I am totally confused about Euler's rotation theorem.
Normally I would think that an asteroid could rotate around two axes simultaneously. But Euler's rotation theorem states that:
In geometry, Euler's rotation theorem states that, in three-dimensional space, any displacement of a rigid body such that a point on the rigid body remains fixed, is equivalent to a single rotation about a fixed axis that runs through the fixed point. It also means that the composition of two rotations is also a rotation.
But asteroids do rotate around two axes. Look at the videos from this website: http://csep10.phys.utk.edu/astr161/lect/asteroids/features.html
The Spin of Asteroid Toutatis
By making a series of observations, it is possible to study the rotation of some asteroids. Most have simple rotations around a fixed axis, with periods typically between one hour and one day. For example, here is a movie (83 kB MPEG) made by the Hubble Space Telescope of the asteroid Vesta in rotation (Ref). However, the asteroid 4179 Toutatis (which crosses Earth's orbit) has been found through radio telescope observations to have an irregular shape and a complex tumbling rotation---both thought to arise from a history of violent collisions. Here is a short animation (47 kB MPEG) of the spin of Toutatis; here is a longer animation (288 kB MPEG).
Here are the movies:
http://csep10.phys.utk.edu/astr161/lect/asteroids/toutspin.mpg
and
http://csep10.phys.utk.edu/astr161/lect/asteroids/toutspin2.mpg
You can clearly see that those rotations are not possible around one axis.

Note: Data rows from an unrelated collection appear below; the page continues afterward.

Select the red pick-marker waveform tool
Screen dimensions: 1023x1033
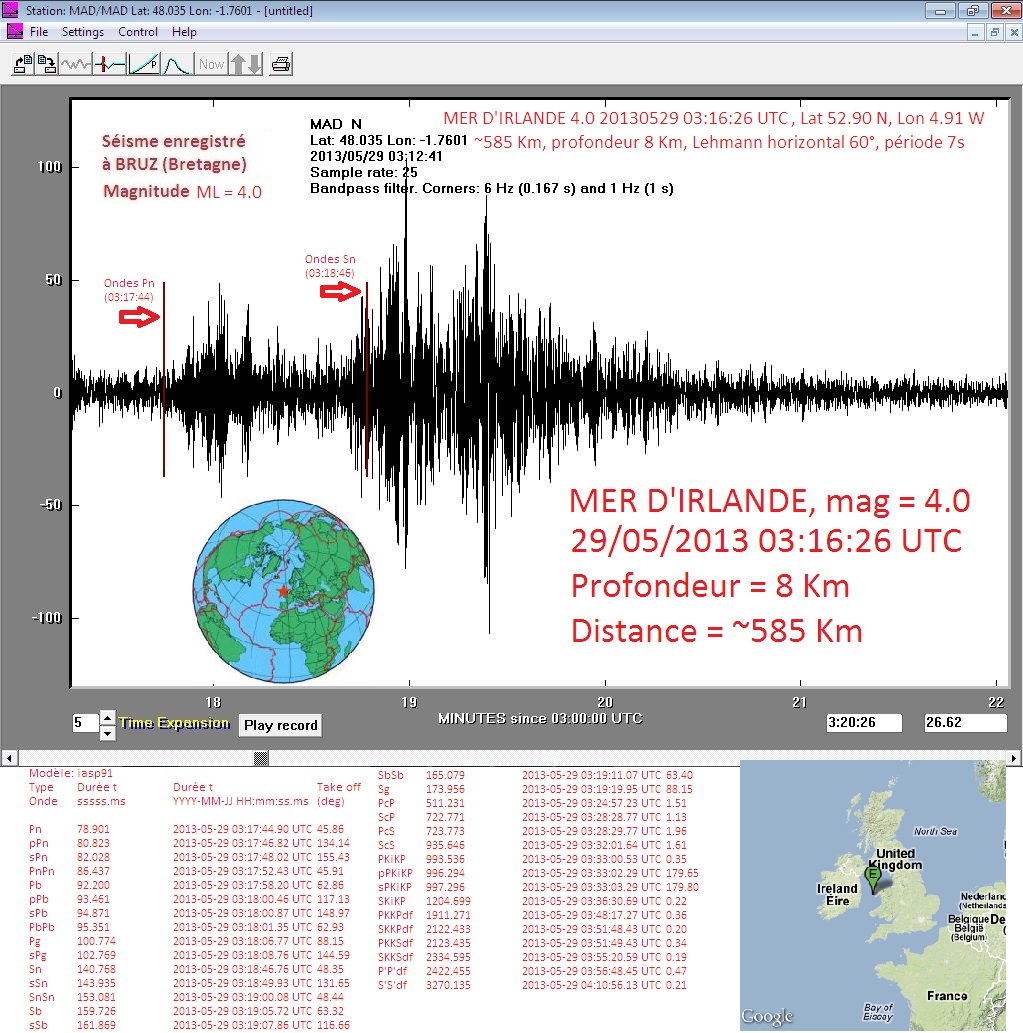(x=110, y=64)
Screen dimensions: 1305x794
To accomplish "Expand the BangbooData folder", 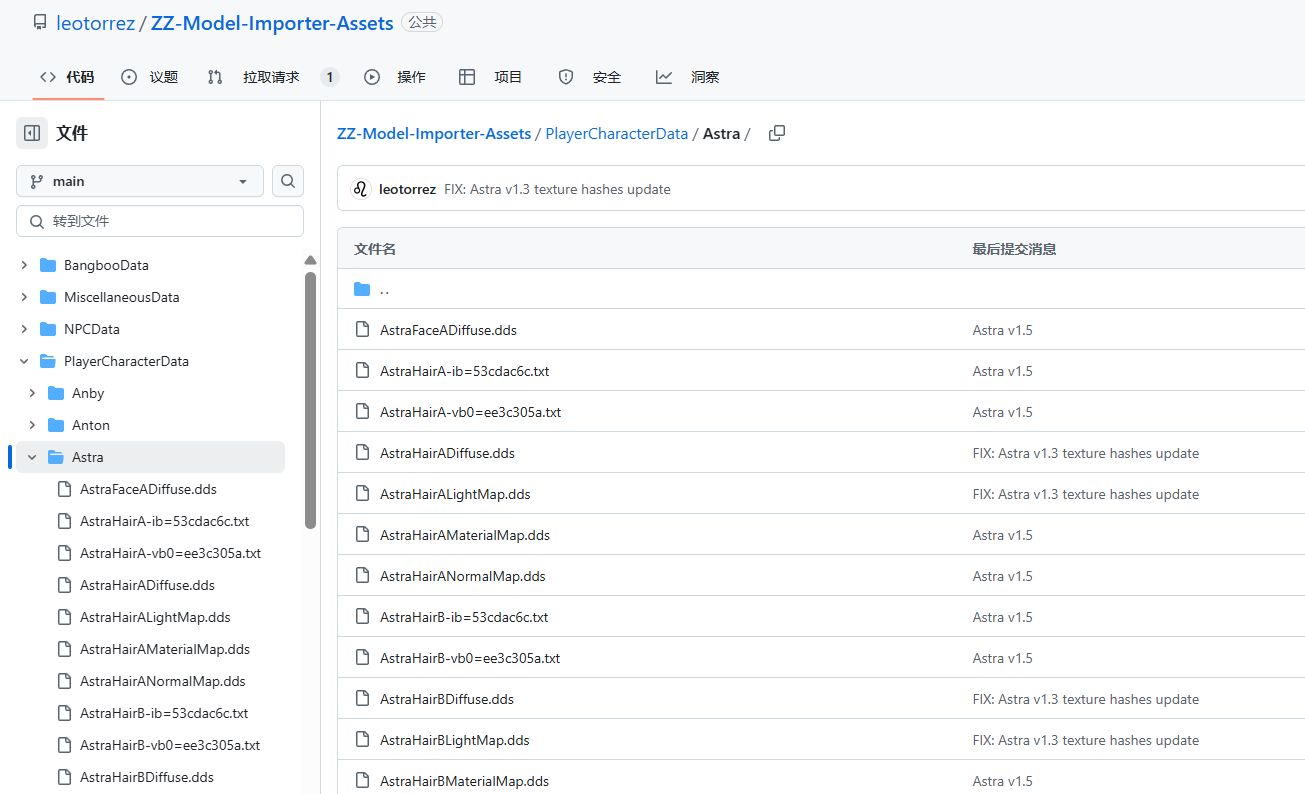I will pyautogui.click(x=24, y=265).
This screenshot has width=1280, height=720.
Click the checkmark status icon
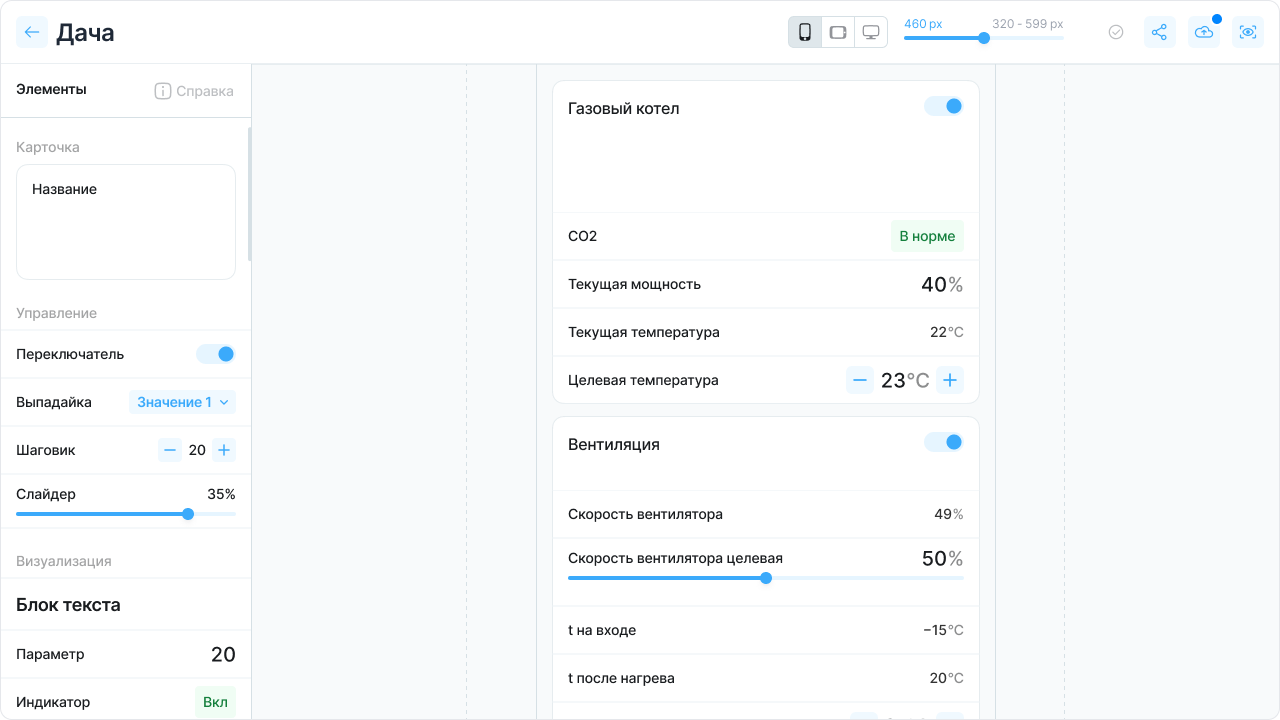pos(1116,32)
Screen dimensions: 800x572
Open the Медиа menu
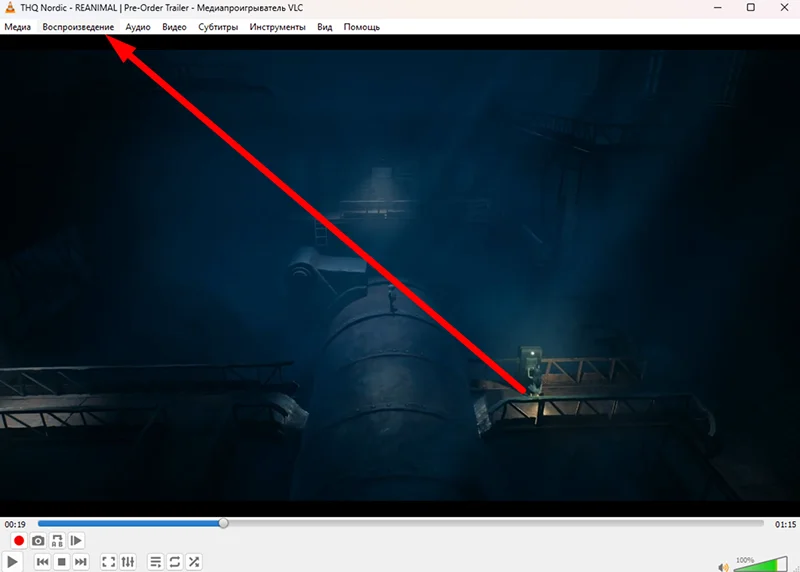point(17,27)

But then isn't it contradicting Euler's rotation theorem?
I think you are confusing a single rotation (as a fixed displacement) with a rotational motion.
Euler theorem says that the composition of two individual rotations (say, I rotate a body 15 degrees around a vertical axis, then I rotate it 10 degrees around some horizontal axis) is equivalent to a single rotation around some axis.
But suppose I do the same double rotation, with the same axes but, say, double angles ( 30 and 20 degrees): they would be, again, equivalent to a single rotation, but the equivalent axis would be different.
Hence, the composition of two rotation (motions) with fixed axis is not equivalent to some other rotation (motion) with another (fixed) axis. Then, to speak of the superposition of two rotational motions (that cannot be reduced to a single rotational motion) makes perfect sense.
Example: Take a long cilinder, make it rotate quicky along its longitudinal axis. Superpose to that a slow rotation along a transversal axis. If both axis passes through the center of the cylinder, there is a fixed point. However, the resulting rotational motion cannot be expressed as a single rotational motion (with a fixed axis).